==== Given records
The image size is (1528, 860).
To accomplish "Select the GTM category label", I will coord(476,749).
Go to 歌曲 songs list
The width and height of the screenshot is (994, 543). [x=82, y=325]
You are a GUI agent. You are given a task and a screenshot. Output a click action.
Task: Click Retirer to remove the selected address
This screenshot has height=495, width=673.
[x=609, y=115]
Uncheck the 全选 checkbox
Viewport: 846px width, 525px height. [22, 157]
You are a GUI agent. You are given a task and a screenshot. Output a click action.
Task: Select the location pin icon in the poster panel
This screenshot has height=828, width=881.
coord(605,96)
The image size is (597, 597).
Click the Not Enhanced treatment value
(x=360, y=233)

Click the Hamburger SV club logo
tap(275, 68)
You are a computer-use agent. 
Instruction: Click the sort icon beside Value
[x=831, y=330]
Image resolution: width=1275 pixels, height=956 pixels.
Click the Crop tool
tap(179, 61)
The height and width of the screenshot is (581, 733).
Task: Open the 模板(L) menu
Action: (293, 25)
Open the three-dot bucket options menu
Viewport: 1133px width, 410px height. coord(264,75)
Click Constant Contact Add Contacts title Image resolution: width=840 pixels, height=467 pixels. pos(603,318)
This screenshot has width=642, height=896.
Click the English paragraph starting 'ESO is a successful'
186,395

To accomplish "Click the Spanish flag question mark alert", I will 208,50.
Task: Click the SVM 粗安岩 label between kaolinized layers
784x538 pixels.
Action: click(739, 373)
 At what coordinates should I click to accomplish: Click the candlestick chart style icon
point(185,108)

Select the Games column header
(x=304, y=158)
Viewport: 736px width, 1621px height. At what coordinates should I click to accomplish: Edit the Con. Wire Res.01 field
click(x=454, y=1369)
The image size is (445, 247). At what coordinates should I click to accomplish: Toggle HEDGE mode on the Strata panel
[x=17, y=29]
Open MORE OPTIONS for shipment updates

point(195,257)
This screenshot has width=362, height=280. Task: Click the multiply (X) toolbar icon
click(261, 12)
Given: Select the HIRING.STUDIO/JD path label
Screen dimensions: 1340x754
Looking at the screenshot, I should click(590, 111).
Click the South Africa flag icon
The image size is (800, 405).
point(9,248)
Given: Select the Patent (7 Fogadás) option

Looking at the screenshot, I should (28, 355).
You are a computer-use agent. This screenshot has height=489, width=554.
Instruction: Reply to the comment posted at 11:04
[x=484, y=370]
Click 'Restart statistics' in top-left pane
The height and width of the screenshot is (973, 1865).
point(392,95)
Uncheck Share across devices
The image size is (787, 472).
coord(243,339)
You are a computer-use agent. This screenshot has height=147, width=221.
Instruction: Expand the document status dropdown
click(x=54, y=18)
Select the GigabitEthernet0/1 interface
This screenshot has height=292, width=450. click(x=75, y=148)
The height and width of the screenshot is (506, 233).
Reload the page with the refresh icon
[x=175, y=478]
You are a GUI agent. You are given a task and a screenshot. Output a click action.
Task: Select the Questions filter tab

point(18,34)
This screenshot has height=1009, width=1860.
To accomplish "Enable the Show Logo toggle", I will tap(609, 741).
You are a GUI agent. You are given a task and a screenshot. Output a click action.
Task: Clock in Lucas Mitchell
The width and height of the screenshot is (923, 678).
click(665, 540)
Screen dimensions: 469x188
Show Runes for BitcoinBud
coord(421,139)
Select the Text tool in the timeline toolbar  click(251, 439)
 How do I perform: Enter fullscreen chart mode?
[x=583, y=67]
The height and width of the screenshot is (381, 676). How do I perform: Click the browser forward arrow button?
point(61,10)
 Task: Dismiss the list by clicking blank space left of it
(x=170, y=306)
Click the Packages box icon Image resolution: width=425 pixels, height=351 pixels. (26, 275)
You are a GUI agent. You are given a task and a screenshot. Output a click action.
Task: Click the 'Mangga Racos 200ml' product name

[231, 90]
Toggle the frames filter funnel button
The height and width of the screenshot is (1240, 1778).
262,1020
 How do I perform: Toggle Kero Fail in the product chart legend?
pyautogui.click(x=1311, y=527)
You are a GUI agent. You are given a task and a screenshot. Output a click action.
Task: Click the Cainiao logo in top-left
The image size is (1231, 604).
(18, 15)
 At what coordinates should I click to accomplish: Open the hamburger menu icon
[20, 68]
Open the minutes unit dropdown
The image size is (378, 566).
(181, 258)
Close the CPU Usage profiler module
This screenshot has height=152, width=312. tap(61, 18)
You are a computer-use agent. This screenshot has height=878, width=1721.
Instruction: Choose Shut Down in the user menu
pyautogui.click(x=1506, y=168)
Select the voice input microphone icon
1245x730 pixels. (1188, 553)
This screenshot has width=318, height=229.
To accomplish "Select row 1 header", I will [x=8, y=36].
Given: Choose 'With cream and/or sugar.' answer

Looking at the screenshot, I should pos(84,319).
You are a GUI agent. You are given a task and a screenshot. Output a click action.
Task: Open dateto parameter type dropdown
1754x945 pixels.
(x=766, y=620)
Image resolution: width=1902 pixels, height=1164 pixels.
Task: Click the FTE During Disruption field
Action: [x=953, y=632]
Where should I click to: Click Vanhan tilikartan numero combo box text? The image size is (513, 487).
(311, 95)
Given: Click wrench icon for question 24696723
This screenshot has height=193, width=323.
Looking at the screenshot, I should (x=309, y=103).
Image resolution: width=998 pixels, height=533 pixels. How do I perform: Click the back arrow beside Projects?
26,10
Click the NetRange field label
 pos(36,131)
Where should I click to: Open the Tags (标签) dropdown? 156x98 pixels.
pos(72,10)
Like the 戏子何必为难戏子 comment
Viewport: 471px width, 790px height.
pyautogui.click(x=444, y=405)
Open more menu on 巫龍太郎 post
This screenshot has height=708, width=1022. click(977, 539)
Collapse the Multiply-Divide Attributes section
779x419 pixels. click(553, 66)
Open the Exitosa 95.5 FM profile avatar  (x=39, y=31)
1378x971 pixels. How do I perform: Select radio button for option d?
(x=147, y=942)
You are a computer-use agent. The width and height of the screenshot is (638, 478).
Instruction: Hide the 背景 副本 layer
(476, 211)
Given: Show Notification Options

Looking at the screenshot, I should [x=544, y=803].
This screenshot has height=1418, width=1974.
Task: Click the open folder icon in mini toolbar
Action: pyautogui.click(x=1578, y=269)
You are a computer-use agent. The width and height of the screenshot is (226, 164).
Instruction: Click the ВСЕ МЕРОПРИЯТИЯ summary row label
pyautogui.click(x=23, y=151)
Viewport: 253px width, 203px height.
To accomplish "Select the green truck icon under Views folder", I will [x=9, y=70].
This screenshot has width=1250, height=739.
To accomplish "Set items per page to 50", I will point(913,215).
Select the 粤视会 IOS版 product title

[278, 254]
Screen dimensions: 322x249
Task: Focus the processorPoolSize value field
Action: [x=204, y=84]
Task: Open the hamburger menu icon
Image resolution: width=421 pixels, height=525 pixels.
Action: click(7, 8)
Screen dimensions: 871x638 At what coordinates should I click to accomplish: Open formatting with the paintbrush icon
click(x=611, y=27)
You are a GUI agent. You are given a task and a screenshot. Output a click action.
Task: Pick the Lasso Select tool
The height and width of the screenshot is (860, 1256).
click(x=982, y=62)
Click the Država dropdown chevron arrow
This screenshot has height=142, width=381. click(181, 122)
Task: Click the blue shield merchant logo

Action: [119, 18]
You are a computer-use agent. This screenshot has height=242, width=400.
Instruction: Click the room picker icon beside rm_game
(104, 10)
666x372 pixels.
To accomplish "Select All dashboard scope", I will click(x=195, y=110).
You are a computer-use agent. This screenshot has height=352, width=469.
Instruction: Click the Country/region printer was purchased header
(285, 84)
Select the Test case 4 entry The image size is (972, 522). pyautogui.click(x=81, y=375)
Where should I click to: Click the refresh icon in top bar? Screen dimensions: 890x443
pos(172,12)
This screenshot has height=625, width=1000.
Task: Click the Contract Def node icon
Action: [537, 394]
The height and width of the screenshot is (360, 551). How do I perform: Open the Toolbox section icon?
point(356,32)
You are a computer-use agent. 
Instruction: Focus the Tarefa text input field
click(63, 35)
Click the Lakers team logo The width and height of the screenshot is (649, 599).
========
How many lines in the records above contain the string "product"? Reply with the number only.

3